Belle Construction will create opportunities for women to get into trades through mentorship and internship opportunities, and employment across the country.
Right now, the company specializes in projects under the $200,000 mark, including kitchens, bathrooms, and small renovations in the Lower Mainland and Tri Cities. The firm was launched, appropriately, on International Women’s Day last month.
That same day, the province and the BC Construction Association announced they are working together to bring more women into trades as well by launching the Builders Code, a program designed to address a skilled labour shortage by reducing bullying, harassment, discrimination and hazing on worksites — broadening the definition of construction safety beyond just physical hazards.
According to the BCCA, tradeswomen make up only 4.7 per cent of the skilled workforce — the goal is to bump that number up to 10 per cent by 2028.
In a phone interview with Daily Hive Vancouver, Belle Construction Founder Kendall Ansell said she launched the company after owning her interior design business for about nine years, taking on an average of 200 projects a year, and noticing a lack of women in trades along the way.
“This has been a predominately male-dominated industry for so long and it really does not need to be anymore, and I really want people to know that you don’t have to be a man to sign up for an electrical class and there are such great jobs and opportunities for women — that we need more of them,” Ansell said.
While creating opportunities for women in trade is a priority for Belle Construction, so is making female clients feel comfortable, according to Ansell.
Ansell said a consideration designers take is matching the right contractor with the right client. For example, some female clients have expressed feeling more at ease with a female contractor in their home: “Moms who are breastfeeding are able to breastfeed their children while someone is working in their home.”

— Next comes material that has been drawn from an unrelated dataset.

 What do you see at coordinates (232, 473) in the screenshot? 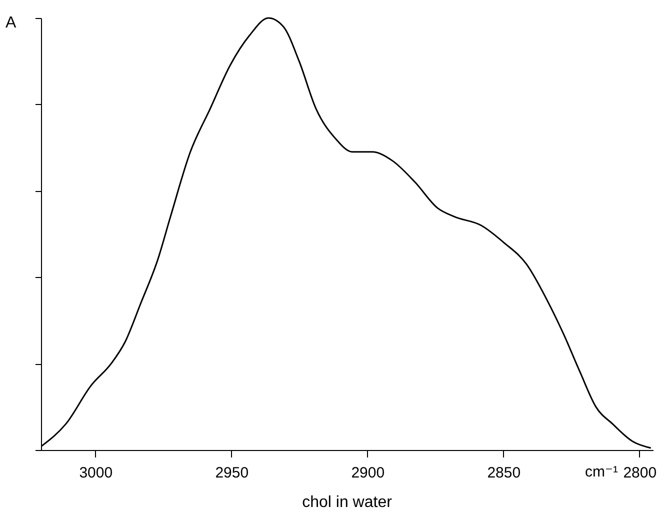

Ansell said the reaction to promoting women in trades has been positive.
“People are like ‘oh great, you know, that sounds great and you know, I know someone or I know this person or that person,’ so the response has been really great.”
Belle Construction client, Janine Labonte, said she loves the idea of women employing women, “so anything we can do to help empower those ideas, it’s just like ‘here — take my money!'”
Labonte said she appreciates what the company is doing because growing up she wanted to be an electrician, and works in an office today.
“I also have an 11-year old daughter. I don’t want her to be growing up in a world where she’s told that she can’t do it because only men can operate drills,” she says.
So when Labonte needed home renovations, it was a no brainer to hire Belle.
Labonte said working with an all-women crew made her feel more comfortable in the decision-making process because the contractors were very honest with what she should expect in helping her decide between what she wanted to get done versus what actually needed to be done. “Everything was clearly laid out and also… there was no pressure for us to do more, they talked us down to what we actually needed.”
Ansell is now taking her efforts farther to get more women into trades by preparing to launch a self-funded scholarship to support the education and professional development of tradeswomen, to ensure they are supported financially to graduate and begin their careers.